(Beginning of The data)

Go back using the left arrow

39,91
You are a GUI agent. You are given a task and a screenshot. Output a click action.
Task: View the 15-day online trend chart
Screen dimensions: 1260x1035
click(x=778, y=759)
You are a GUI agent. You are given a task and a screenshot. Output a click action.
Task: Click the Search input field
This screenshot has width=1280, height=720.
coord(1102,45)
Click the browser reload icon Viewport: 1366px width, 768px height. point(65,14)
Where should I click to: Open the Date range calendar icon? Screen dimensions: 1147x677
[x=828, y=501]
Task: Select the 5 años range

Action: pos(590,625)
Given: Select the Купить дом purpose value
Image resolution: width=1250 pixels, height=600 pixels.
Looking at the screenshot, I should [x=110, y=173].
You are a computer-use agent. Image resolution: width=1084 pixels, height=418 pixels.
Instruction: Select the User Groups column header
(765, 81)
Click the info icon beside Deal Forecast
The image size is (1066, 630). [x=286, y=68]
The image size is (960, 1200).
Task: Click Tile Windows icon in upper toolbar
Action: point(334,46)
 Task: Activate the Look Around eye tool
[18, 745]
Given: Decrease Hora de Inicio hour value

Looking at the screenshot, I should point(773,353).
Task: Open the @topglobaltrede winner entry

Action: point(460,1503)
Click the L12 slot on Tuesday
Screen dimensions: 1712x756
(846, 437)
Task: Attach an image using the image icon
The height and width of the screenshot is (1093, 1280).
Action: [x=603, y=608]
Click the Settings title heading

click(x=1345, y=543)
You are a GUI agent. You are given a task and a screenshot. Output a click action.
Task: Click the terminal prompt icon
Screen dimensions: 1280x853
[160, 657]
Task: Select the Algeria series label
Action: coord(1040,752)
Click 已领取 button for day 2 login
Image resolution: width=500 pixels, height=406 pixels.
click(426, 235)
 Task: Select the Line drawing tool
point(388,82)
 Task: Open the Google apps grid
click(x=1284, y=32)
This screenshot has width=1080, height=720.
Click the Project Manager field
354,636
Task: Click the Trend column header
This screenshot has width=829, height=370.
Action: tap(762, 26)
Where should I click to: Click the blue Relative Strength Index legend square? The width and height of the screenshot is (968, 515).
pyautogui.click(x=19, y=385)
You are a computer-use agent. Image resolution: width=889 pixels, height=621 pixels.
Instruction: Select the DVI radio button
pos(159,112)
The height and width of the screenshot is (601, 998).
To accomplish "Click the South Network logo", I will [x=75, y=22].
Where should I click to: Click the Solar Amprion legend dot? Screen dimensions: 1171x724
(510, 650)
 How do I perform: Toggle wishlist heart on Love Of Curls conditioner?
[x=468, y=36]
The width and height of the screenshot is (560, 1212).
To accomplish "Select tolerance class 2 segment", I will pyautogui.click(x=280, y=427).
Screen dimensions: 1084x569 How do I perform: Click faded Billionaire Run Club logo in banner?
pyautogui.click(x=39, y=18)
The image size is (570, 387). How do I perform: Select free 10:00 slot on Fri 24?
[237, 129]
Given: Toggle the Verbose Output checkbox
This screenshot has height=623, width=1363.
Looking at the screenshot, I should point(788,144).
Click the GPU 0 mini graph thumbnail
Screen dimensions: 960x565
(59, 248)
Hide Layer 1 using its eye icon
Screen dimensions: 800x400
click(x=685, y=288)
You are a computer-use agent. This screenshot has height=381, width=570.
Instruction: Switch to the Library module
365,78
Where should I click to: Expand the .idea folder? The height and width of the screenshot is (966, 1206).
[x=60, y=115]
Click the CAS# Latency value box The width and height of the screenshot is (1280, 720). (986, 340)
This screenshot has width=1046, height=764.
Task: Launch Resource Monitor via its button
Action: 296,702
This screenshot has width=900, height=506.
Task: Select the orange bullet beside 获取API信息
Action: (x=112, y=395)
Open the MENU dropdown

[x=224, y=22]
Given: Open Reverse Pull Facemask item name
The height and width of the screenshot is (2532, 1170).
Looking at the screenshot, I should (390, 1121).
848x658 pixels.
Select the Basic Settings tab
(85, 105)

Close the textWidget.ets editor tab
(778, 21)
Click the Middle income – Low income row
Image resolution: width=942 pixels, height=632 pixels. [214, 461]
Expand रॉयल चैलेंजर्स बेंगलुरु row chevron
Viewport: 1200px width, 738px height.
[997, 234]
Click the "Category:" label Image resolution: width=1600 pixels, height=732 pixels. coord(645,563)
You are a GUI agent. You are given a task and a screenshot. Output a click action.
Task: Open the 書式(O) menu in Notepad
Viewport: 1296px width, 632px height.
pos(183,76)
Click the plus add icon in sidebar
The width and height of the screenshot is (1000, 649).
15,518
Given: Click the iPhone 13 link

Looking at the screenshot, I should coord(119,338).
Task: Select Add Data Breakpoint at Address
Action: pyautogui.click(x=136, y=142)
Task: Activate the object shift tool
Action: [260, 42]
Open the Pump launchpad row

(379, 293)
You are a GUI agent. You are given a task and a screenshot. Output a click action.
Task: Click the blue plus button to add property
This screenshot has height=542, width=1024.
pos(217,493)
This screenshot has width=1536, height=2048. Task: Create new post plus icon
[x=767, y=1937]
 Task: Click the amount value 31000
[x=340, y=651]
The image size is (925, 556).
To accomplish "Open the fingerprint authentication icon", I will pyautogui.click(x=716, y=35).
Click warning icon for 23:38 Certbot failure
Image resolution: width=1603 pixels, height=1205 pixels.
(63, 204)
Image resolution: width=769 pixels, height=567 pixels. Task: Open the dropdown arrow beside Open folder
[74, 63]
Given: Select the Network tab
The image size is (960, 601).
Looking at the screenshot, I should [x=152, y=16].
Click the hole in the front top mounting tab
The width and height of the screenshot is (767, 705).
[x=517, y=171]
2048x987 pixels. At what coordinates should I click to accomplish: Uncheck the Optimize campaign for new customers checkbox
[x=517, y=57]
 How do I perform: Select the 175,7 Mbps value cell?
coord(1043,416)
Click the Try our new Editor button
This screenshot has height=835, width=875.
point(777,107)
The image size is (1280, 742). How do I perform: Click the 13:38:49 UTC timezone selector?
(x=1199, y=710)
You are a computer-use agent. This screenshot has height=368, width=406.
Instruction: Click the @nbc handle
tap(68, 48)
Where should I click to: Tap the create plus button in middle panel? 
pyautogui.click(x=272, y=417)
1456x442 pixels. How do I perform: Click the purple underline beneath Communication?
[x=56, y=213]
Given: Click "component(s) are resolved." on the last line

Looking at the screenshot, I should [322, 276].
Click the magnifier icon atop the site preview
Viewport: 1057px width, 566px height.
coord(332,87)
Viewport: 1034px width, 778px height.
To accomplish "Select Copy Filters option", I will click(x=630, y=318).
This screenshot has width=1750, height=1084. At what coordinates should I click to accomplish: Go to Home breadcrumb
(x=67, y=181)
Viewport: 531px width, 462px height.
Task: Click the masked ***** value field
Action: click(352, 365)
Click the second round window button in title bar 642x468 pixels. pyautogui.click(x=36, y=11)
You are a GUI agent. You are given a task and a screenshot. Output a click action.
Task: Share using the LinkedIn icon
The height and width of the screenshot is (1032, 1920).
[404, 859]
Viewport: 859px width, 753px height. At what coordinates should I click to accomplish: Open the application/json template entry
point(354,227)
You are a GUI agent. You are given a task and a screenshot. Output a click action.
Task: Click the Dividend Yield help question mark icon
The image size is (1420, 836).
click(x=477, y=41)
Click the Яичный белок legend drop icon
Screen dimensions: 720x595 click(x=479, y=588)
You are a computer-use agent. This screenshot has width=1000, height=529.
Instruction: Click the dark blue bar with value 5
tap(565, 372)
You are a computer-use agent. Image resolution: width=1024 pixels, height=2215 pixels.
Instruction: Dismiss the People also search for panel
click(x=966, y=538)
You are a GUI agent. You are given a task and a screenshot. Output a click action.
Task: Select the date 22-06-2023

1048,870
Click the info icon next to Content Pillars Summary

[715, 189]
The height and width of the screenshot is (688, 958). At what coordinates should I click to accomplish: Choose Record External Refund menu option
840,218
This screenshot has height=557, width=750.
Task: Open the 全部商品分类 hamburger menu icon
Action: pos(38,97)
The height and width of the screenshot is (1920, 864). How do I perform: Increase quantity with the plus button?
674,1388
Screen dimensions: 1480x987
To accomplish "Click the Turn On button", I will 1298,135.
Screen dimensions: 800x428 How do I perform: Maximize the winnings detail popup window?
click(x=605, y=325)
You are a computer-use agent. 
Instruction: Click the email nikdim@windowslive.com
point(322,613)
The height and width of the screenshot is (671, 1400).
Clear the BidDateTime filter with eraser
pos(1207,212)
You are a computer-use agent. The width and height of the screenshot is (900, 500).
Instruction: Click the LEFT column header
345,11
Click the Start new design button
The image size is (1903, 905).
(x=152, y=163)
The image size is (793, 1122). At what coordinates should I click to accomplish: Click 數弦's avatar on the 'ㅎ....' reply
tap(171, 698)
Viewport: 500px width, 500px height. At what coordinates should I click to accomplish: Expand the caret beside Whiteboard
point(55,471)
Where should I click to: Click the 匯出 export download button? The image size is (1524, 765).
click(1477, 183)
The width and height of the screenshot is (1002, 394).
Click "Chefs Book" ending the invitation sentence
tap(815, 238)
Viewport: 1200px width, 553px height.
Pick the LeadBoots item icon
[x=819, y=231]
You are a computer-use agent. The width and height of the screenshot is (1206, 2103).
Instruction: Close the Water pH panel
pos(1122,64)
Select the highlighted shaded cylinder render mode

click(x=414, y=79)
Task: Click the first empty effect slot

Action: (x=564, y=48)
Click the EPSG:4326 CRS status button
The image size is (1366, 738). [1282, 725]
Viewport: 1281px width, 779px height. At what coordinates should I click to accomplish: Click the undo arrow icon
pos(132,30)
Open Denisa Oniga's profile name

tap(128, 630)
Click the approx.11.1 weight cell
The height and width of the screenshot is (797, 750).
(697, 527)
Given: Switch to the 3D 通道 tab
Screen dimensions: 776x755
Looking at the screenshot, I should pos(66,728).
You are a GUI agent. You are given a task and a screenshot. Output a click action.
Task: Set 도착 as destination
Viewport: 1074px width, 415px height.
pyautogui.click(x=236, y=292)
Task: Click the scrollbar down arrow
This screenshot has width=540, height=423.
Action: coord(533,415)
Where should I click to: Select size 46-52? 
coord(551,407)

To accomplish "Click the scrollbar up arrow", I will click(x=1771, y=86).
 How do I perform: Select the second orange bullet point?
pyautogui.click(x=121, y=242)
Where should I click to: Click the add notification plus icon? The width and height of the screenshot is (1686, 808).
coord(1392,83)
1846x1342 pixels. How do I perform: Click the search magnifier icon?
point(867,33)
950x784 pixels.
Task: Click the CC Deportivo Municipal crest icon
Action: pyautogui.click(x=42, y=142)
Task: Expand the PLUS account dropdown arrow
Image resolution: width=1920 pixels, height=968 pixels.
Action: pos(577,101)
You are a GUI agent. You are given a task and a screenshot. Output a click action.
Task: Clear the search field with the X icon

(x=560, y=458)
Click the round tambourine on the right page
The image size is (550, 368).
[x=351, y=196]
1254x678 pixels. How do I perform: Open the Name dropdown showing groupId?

(End of The data)

## Exercise brief
For the data above, state how many lines contain "Network"; the number is the whole answer.

## Response to this exercise
2